"I daren’t compare myself to Maradona"

Cuche feels very much at home in his regular summer training location – southern Argentina.

Swiss skier Didier Cuche talks to about summer training, retirement rumours and his life spent clipping into and out of ski bindings.

This content was published on August 28, 2011 minutes
Norma Domínguez in Buenos Aires, Argentina,

The ski champion from canton Neuchâtel recently celebrated his 37th birthday in Ushuaia in southern Argentina, where he has been training with the men’s alpine ski team since the start of August.

Cuche will be hard pressed to equal or better his last winter season, when he was once again the motor of the Swiss ski team, winning the downhill World Cup title for the fourth time and the Super-G World Cup title.

These trophies were complemented by silver in the downhill at the World Ski Championships in Garmisch-Partenkirchen in February.
He holds six World Cup titles, achieved in three disciplines since 2007 – four downhill, one giant slalom and one Super-G. Can you remember how old you were when you first put on a pair of skis?

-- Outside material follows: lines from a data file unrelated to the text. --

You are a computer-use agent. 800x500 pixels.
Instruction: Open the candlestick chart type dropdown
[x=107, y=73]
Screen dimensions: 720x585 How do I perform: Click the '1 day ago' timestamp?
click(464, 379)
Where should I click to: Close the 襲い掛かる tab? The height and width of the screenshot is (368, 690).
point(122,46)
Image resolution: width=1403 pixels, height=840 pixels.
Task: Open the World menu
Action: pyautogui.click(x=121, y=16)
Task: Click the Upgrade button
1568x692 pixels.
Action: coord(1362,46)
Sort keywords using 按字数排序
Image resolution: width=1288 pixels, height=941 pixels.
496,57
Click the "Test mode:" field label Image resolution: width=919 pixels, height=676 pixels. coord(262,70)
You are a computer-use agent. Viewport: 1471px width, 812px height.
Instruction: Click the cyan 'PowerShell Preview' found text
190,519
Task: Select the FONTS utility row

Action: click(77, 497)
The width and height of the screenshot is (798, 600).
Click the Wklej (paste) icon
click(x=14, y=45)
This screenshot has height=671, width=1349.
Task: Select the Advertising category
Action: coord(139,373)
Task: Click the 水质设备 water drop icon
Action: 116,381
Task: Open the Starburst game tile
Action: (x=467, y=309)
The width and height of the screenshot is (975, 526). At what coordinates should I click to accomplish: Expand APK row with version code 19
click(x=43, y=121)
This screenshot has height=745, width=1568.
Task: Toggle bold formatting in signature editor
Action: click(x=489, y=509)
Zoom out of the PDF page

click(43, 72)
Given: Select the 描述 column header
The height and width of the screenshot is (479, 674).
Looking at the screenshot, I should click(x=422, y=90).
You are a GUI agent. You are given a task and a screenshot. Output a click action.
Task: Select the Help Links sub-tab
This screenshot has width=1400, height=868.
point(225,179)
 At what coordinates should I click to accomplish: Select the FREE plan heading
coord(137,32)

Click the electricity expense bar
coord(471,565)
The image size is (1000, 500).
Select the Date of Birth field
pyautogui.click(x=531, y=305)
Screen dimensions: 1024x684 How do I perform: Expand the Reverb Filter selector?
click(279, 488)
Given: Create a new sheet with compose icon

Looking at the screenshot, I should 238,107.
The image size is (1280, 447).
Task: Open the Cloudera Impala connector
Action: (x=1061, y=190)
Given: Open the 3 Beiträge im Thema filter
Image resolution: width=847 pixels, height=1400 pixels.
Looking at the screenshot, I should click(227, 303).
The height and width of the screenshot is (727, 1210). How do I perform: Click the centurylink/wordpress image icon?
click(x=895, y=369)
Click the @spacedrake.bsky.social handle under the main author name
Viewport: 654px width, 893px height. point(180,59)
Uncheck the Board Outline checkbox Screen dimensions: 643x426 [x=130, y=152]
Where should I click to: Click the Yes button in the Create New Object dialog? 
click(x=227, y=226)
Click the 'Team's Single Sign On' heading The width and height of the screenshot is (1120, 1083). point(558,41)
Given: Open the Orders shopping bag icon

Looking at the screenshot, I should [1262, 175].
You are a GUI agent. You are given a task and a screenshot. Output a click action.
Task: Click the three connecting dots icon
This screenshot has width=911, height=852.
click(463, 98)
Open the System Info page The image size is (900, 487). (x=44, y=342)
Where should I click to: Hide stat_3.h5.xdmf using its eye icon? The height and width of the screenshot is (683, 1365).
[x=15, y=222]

Didier Cuche: It was probably about the same time I started to walk. I could only just climb the small hill behind my house to then ski down it. Were your parents supportive of your decision to become a professional skier?

D.C.: I had one hundred per cent parental support, whether financial, psychological or emotional, and I never felt any pressure. Tell us about the start of your professional career.

D.C.: I was selected to join the national team at the age of 19 and when I was 24 I had quite a serious injury. But I managed to recover and went on to win my first World Cup race [downhill in 1998]. How did you manage to get over the injury?

D.C.: I really had to dig deep to find the inner strength to keep going and not let myself be overcome by fears of injuring myself again. Right now your fans back in Switzerland are sweltering in a summer heat wave while you are here in Argentina looking for ideal snow conditions. What’s it like spending summer in ski boots?

D.C.: The thing is my job is to hunt winter conditions; when I return home to Switzerland it’s winter again. That’s really great.

On the other hand I love it here; I love Las Lenas and Ushuaia. We’ve been here several seasons before and the people are extremely friendly. Skiing is to the Swiss what football is to the Argentinians. That means you must be the “Maradona” of skiing…

D.C.: (laughing) That’s a great compliment, but I would never say that about myself. I’m just an ordinary man from a small country and I daren’t compare myself to Maradona. Is it true that you are the team’s joker and you are always in a good mood?

D.C.: I don’t know if I’m funny but we have a laugh together to help pass the winter. But we are definitely a fun team. Do you enjoy training?

D.C.: It’s maybe not the most enjoyable part of the sport. I prefer the four months of competition. But I’m well aware that if I don’t train I cannot reach the required level to start competing. Have you noticed many changes in the world of skiing since you started as a professional?

D.C.: Every year more and more skiers decide to go professional. And every year the level is higher than the previous season and it’s harder to win a competition.

What has also changed significantly is the ski material, in particular the quality. Do you receive sufficient support from the Swiss Ski Federation?

D.C.: I get all the help I need from the Swiss Ski Federation. It’s incredible, for example, that we are able to come here with the entire team, with all the equipment and everything [eight tonnes of skis and training equipment were flown to Argentina from Switzerland] to be able to keep training and not lose a winter season. I definitely feel I get the right support. There are rumours that at the end of this season you might retire…

D.C.: Who knows? I don’t. Last year I was about to retire but I found the necessary motivation to keep going… Skiing is my life.

Didier Cuche

Didier Cuche was born in 1974 at Le Pâquier in canton Neuchâtel. He mainly competes in the downhill and Super-G disciplines, along with the technical discipline of giant slalom.

He is the reigning World Cup downhill and Super-G champion for the 2011 season and has won three previous downhill titles in 2010, 2008 and 2007, as well as a giant slalom title in 2009.

Cuche has 17 World Cup race victories, along with 60 podiums (top three) and 170 top ten finishes. He is also an Olympic silver medallist and has won a total of four World Championships medals (a gold, two silvers, and a bronze).

In January 2011, Cuche became the oldest race winner in the history of the World Cup, winning the Hahnenkamm downhill in Kitzbühel at the age of 36. It was also his fourth downhill victory on what is generally considered the most difficult and dangerous of all downhill courses. He extended his age record a week later, with another downhill win in Chamonix.